La “lógica del pecado” que el hombre acaba de introducir se muestra también en el afán por eludir su propia responsabilidad, descargándola sobre otros: Adán sobre Eva y Eva sobre la serpiente. Si Adán, en vez de culpar a su mujer, hubiera asumido su responsabilidad y pedido perdón, seguramente Dios le habría perdonado. Pero el hombre bajo la ley del pecado huye de su responsabilidad y busca siempre culpables en otros: la sociedad, la educación, la situación económica, la política, cualquier cosa menos reconocer que uno ha pecado, que ha desobedecido, que ha preferido seguir el criterio de alguien que no es Dios antes que permanecer fiel a Dios. Cristo, el nuevo y definitivo Adán, siendo inocente y en todo ajeno al pecado, asumirá sin embargo el pecado de todos y se ofrecerá a Dios como víctima de propiciación por nuestros pecados (1Jn 2,2).

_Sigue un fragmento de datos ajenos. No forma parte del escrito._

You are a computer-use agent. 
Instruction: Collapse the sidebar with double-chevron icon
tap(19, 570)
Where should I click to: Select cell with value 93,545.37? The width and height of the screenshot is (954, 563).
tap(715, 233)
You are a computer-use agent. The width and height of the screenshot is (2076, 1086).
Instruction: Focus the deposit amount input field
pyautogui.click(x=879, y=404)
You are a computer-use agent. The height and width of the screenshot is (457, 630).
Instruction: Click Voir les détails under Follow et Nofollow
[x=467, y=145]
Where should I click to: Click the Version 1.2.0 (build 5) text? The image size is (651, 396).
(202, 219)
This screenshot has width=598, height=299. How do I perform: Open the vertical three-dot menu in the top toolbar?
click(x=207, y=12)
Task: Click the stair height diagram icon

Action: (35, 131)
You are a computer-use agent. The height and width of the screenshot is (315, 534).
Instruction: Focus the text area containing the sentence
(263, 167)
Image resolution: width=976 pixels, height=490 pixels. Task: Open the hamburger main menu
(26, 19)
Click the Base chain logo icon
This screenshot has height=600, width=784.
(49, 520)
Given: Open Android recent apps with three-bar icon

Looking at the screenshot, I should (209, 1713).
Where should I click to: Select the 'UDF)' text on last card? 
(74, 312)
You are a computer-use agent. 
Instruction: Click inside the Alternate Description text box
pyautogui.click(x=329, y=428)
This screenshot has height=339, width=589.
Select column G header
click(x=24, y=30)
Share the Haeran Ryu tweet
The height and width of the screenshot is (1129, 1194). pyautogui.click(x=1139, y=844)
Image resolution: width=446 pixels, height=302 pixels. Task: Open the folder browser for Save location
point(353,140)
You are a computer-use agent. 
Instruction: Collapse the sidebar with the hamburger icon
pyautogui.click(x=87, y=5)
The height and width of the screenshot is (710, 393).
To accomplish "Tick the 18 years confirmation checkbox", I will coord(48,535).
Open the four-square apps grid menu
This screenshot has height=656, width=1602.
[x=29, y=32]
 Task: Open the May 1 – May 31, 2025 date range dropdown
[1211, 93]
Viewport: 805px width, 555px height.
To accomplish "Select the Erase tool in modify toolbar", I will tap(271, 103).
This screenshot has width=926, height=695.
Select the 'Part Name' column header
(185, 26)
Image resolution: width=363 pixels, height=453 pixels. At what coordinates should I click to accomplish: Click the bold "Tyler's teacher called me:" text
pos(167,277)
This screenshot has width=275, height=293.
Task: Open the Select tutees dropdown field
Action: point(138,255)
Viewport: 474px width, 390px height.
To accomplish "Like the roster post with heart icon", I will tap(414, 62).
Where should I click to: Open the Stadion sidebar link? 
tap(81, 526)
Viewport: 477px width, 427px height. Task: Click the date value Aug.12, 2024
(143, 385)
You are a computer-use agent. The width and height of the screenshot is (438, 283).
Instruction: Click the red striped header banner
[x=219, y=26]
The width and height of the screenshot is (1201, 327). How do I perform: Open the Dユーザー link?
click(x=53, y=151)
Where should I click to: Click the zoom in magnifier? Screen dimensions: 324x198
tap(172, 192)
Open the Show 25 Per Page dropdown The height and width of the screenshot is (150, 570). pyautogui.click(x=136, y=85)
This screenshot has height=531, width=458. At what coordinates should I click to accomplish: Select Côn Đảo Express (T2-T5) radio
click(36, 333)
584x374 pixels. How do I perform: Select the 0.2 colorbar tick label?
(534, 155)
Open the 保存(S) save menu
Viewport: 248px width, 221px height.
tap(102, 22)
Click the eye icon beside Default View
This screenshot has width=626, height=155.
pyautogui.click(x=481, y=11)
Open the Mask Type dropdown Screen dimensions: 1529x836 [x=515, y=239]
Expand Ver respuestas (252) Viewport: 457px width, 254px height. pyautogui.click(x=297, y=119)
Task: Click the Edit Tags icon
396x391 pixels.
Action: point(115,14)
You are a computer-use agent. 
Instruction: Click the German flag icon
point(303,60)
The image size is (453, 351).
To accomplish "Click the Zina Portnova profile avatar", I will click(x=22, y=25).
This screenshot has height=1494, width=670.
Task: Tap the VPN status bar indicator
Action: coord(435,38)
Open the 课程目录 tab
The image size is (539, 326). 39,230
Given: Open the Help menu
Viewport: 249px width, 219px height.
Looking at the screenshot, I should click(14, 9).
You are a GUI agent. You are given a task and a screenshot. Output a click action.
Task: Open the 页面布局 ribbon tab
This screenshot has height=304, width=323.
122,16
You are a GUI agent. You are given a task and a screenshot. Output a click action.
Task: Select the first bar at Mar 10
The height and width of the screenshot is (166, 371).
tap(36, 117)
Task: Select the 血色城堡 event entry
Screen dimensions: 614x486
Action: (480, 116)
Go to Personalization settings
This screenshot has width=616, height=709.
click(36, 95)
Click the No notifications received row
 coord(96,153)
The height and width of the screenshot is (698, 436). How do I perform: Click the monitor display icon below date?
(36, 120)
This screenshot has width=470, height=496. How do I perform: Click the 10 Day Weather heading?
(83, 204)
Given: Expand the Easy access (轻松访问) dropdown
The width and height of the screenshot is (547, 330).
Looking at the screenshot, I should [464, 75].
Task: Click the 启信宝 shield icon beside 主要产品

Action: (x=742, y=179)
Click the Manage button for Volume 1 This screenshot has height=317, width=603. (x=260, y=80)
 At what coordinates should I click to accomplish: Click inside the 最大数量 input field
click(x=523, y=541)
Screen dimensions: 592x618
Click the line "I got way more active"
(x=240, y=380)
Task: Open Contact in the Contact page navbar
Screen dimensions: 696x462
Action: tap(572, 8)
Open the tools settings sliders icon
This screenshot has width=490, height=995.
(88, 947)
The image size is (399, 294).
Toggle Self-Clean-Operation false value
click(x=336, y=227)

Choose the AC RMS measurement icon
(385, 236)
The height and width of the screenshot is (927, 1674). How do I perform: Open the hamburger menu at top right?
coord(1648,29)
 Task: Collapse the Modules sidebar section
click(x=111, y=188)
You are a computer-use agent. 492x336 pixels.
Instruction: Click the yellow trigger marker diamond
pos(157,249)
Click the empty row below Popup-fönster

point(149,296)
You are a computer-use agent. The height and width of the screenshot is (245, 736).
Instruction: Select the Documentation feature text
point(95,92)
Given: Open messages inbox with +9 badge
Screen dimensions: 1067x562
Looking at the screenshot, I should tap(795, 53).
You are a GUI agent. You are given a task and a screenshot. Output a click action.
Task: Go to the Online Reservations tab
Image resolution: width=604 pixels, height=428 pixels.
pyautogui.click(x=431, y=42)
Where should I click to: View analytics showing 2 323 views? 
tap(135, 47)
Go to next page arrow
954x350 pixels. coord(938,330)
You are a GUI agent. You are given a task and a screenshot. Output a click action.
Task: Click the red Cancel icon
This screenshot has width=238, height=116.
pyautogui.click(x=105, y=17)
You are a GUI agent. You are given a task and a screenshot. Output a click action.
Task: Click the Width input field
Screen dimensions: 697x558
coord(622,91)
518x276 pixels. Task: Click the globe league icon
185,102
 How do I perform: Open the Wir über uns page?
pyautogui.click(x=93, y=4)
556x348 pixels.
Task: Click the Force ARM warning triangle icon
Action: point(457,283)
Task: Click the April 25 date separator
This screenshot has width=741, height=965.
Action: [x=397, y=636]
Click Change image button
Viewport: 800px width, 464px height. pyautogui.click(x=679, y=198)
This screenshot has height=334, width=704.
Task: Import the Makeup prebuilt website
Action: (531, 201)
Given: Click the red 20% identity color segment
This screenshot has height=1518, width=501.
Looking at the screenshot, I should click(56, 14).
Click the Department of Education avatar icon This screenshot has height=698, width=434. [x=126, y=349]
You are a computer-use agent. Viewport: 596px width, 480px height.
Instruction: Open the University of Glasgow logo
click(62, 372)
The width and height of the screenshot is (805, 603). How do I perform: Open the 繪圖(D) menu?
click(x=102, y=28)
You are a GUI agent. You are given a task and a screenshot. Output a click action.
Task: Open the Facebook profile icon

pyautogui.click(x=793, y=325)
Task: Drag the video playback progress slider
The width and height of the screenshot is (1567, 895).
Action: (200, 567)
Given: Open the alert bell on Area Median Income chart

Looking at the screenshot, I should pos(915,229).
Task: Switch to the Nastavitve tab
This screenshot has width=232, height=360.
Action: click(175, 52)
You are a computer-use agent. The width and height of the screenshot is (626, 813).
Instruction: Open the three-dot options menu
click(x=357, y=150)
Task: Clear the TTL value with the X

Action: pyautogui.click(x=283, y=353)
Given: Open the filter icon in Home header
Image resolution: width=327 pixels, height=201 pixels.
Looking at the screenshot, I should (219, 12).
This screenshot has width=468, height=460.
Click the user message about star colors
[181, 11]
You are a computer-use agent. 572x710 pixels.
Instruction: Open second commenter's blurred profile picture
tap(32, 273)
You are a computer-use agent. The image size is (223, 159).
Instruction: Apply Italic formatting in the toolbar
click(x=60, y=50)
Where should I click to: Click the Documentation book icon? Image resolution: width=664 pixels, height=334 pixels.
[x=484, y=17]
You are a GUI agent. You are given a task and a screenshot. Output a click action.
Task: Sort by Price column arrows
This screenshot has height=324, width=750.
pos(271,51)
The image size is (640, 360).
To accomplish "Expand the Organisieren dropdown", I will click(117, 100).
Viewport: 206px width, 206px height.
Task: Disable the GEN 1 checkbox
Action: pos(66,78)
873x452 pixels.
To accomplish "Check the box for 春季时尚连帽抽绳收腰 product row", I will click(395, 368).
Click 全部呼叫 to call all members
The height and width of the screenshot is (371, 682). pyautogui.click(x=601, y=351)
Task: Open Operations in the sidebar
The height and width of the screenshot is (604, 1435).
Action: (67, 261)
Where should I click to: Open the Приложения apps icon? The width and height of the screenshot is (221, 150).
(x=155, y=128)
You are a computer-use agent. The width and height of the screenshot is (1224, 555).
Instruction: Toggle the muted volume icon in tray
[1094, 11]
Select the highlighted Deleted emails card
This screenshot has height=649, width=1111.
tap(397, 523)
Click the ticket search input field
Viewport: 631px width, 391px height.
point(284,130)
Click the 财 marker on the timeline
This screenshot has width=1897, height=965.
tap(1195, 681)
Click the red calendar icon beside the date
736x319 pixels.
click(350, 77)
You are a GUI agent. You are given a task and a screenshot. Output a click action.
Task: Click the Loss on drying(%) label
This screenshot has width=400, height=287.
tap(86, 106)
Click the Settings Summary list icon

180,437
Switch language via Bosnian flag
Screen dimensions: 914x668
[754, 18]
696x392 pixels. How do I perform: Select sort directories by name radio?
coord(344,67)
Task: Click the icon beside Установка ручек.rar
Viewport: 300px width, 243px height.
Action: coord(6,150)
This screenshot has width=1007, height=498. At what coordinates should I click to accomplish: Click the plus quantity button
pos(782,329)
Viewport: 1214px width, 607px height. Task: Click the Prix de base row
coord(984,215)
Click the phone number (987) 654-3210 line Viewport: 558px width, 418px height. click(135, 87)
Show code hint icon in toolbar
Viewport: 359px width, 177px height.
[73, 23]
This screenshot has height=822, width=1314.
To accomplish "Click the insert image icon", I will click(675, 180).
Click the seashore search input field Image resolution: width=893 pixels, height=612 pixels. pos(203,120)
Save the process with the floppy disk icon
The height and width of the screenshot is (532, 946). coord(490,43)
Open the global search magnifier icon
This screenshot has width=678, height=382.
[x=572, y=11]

Las palabras del Señor Dios a la serpiente nos dan una clave fundamental para comprender el desarrollo de la historia humana: la hostilidad entre el diablo y la mujer, hostilidad que queda explicitada en el capítulo 12 del Apocalipsis cuando se nos describe el combate a muerte entre el Dragón y la mujer “vestida del sol” (Ap 12,1), que es la Iglesia, que es también la Virgen María, la madre del Señor, en quien se personifica de manera ejemplar el ser de la Iglesia “sin mancha ni arruga ni cosa parecida, sino santa e inmaculada” (Ef 5,27).

La distorsión espiritual que el pecado ha generado en la humanidad, afecta también a la familia humana del Señor, que no intuye su misión sobrenatural y que piensa que “no está en sus cabales”. Peor aún es la actitud de los letrados de Jerusalén que creen que Jesús “tiene dentro a Belcebú y expulsa a los demonios con el poder del jefe de los demonios”, lo que lleva al Señor a declarar quien “blasfeme contra el Espíritu Santo no tendrá perdón jamás”. La blasfemia contra el Espíritu Santo es esa inversión total de la percepción espiritual, por la cual se llama bien al mal y mal al bien, se atribuye a Dios lo que es del diablo y al diablo lo que es de Dios. Obviamente, quien se encuentra en esta situación no puede ser perdonado porque se arrepiente de lo que no debe arrepentirse y se alegra de lo que no debe alegrarse. Cuando se consideran “derechos humanos” determinados comportamientos absolutamente contrarios a la voluntad de Dios, cabe preguntarse si no estamos ante una situación de pecado contra el Espíritu Santo.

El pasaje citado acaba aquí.